Victim of 2007 sexual assault at UNR renews call for campus carry
In 2007, former University of Nevada, Reno (UNR) student Amanda Collins-Johnson was raped at gunpoint in a parking structure on campus -- on the same floor that campus police park their cruisers.
Collins-Johnson and Antonia Okafor, an advocate for gun carry laws on college campuses, spoke to students and community members last week at an event co-sponsored by the Center for Conservative Women and the UNR College Republicans. They are both survivors of sexual assault and believe one of the most effective ways of keeping women safe is to teach them how to use and carry a firearm so they don’t have to depend on police in emergencies.
“The average national response time for 911 calls is 12 minutes,” Collins-Johnson said. “My rape lasted eight.”
Okafor is the founder and president of EMPOWERED, a nonprofit that educates and trains women on college campuses to defend themselves with a firearm. She was involved in advocating for the campus carry legislation that passed in her home state of Texas and continues to advocate in other states that have not yet adopted the same type of legislation.
In the last 12 years, there have been multiple attempts to pass legislation to allow firearms on campus in Nevada, the last being 2015 when bill AB148 died in the Republican-controlled Senate after passing the Republican-controlled Assembly.
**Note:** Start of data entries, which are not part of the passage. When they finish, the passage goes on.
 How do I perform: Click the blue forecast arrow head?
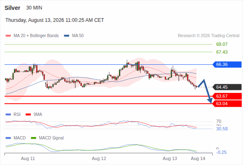(210, 101)
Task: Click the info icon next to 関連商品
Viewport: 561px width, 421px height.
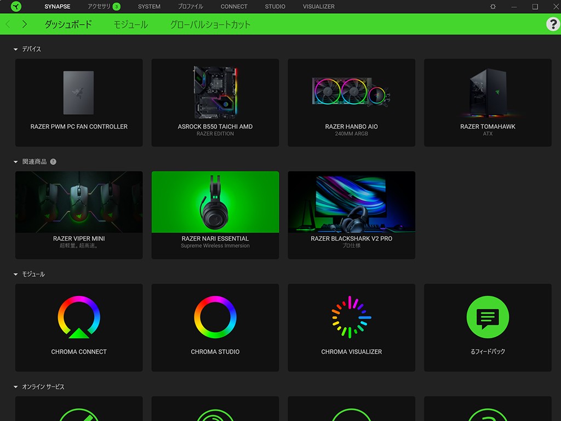Action: [x=53, y=162]
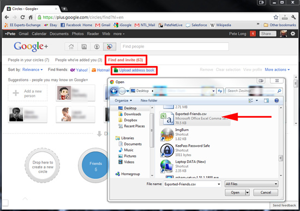The height and width of the screenshot is (211, 300).
Task: Open the settings gear in Google bar
Action: coord(293,34)
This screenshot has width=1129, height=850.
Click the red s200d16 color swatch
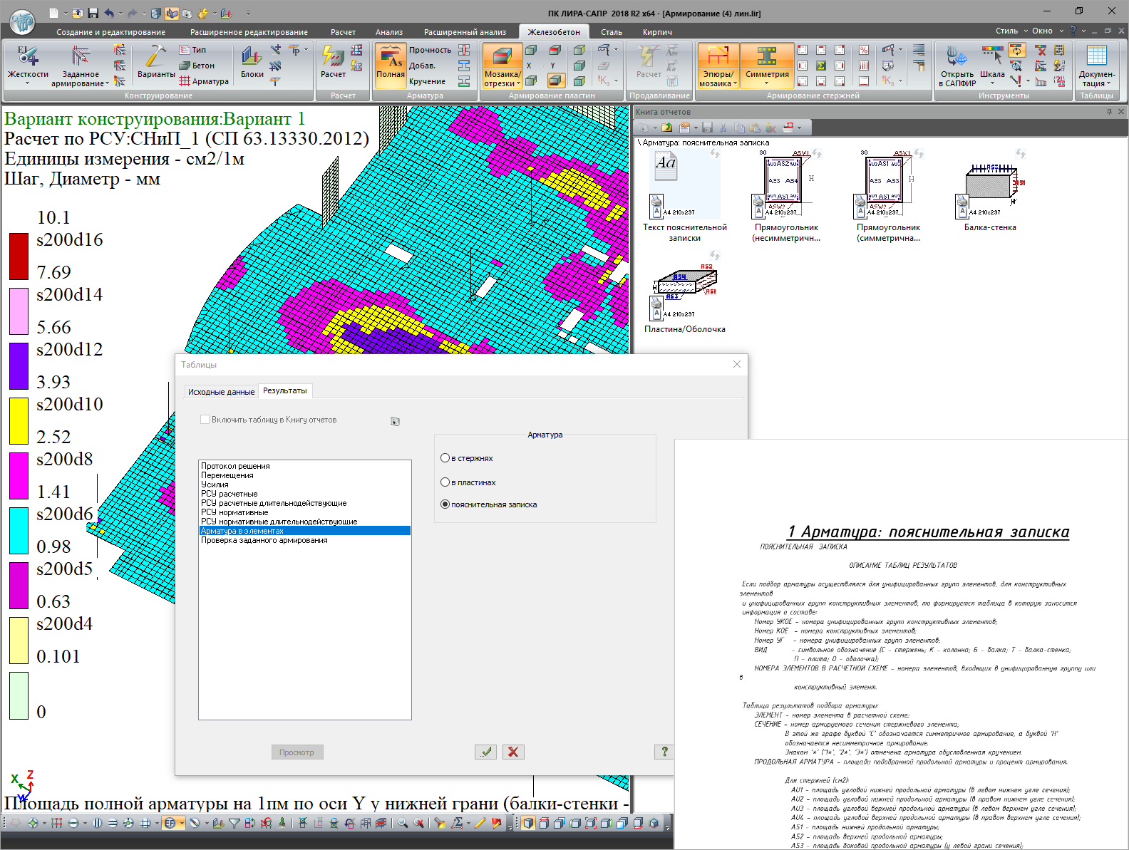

Collins-Johnson testified in favor of such measures in 2011, 2013 and 2015.
One of the main arguments against the bill was that it would interfere with the authority that the Nevada Constitution gives the board of regents over matters directly affecting colleges and universities.
The bill was thought to have a good chance of passing under Republican control in 2015, but national groups, education officials and students lobbied hard against the measure, arguing that it would endanger students on campus. Similar legislation faces even dimmer prospects now that Democrats control the Legislature and a Democratic governor holds veto power over bills.
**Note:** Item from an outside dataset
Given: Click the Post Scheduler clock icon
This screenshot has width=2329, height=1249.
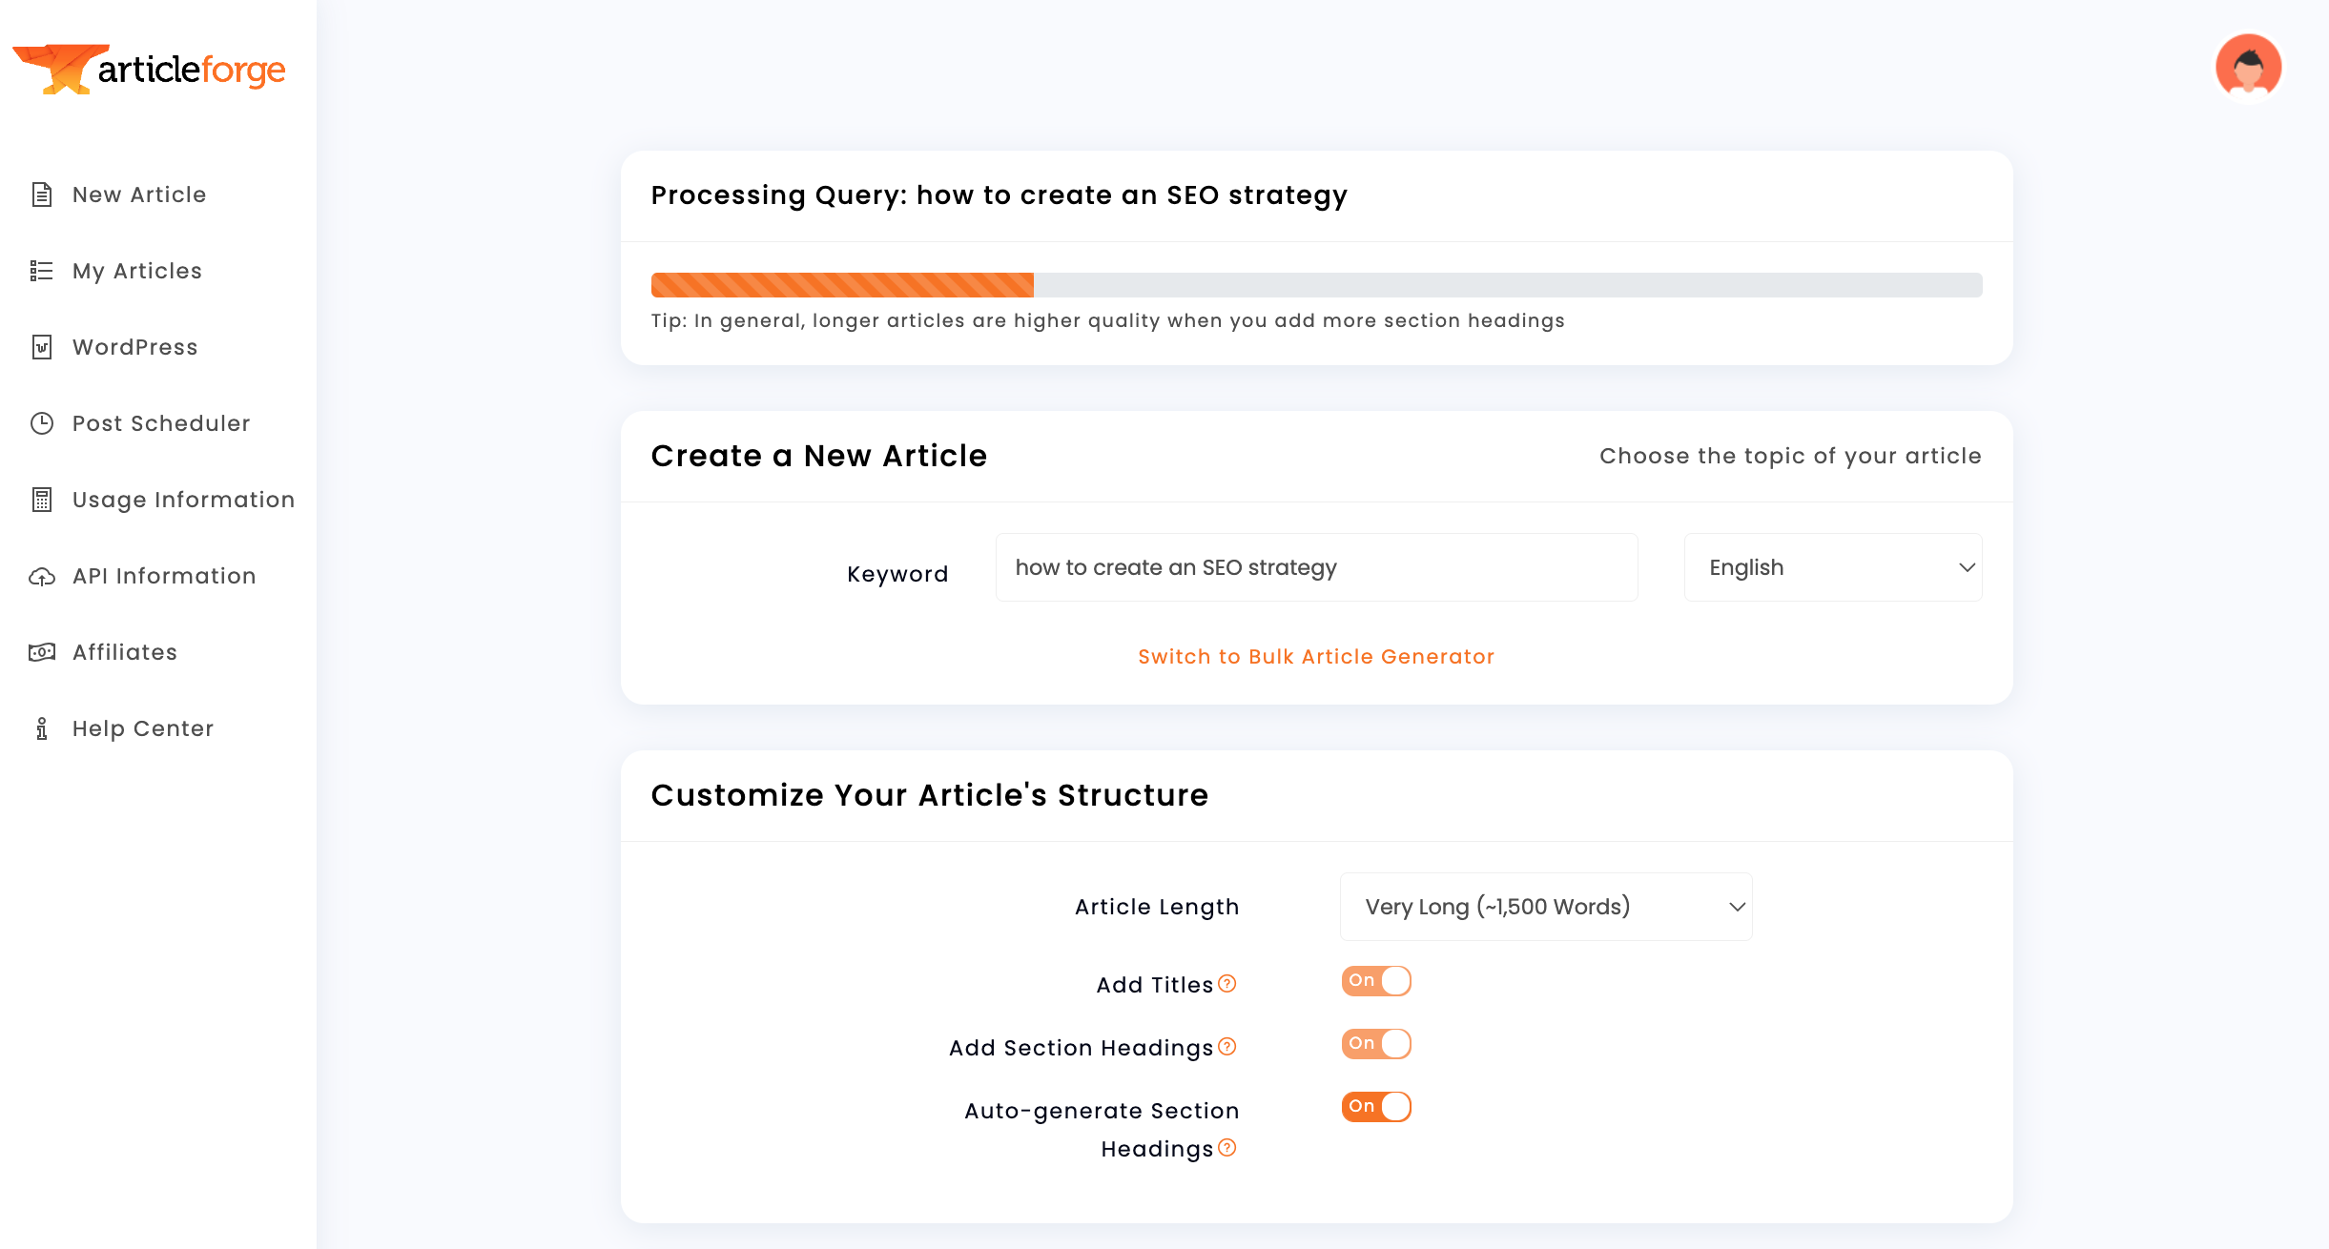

Under current state law, it is possible to request a campus carry permit through a college president’s office as a student. There are currently a small number of people authorized to carry firearms on campus.
Aside from the speakers at the event on Thursday, the Center for Conservative Women, who helped organize the event, arranged for firearms training on Friday evening. A free shooting class was offered to any women interested in learning more about firearms and how to defend themselves.
The class took place at the Reno Guns & Range, close to the Grand Sierra Resort. Five women attended the class, which featured two hours of classroom instruction and then practice at a private shooting range.
Members of the audience appeared to listen intently when Collins-Johnson and Okafor spoke and asked a variety of questions during the event, where many attendees seemed to agree with the idea of campus carry legislation. Some in the crowd responded tearfully to the retelling of Collins-Johnson’s assault.
“I started heading toward my vehicle and then it became abundantly clear that what I hadn’t seen was the man that was hunched behind the wheel well of the truck,” Collins-Johnson recounted. “He forced me to the ground and raped me at gunpoint less than 50 feet away from the campus police office on the same floor where they parked their cruisers; it was 10 o’clock and the campus police closed at 6 [p.m.].”
Oct. 22 marked exactly 12 years since the attack on Collins-Johnson, who said that it was not easy being back at UNR after all this time.
“I mean, to be honest, it’s mentally really difficult for me to be here,” she said.
James Biela, who was convicted of sexually assaulting Collins-Johnson, was arrested in 2008 for first-degree kidnapping, sexual assault and the murder of Brianna Denison and was sentenced to death. He appealed his death sentence but was denied by the Nevada Supreme Court in April and remains on death row.
The speakers said they have both faced pushback by universities when on campus or trying to set up speaking engagements.
“At the end of the day, for them [colleges], they don’t want parents to know that this is not actually a safe space,” Okafor said in an interview with The Nevada Independent. “This is something they definitely didn’t want to talk about.”
Currently, there are 10 states that allow the carrying of concealed weapons on public college campuses: Arkansas, Colorado, Georgia, Idaho, Kansas, Mississippi, Oregon, Texas, Utah and Wisconsin. Both Collins and Okafor pressed legislatures to try to pass campus carry legislation but only Texas, Okafor’s alma mater, has enacted the legislation following their advocacy.
*Updated at 9:30 AM 10/25/19 to change that Okafor advocated for the campus carry legislation in Texas and was not part of the legislation.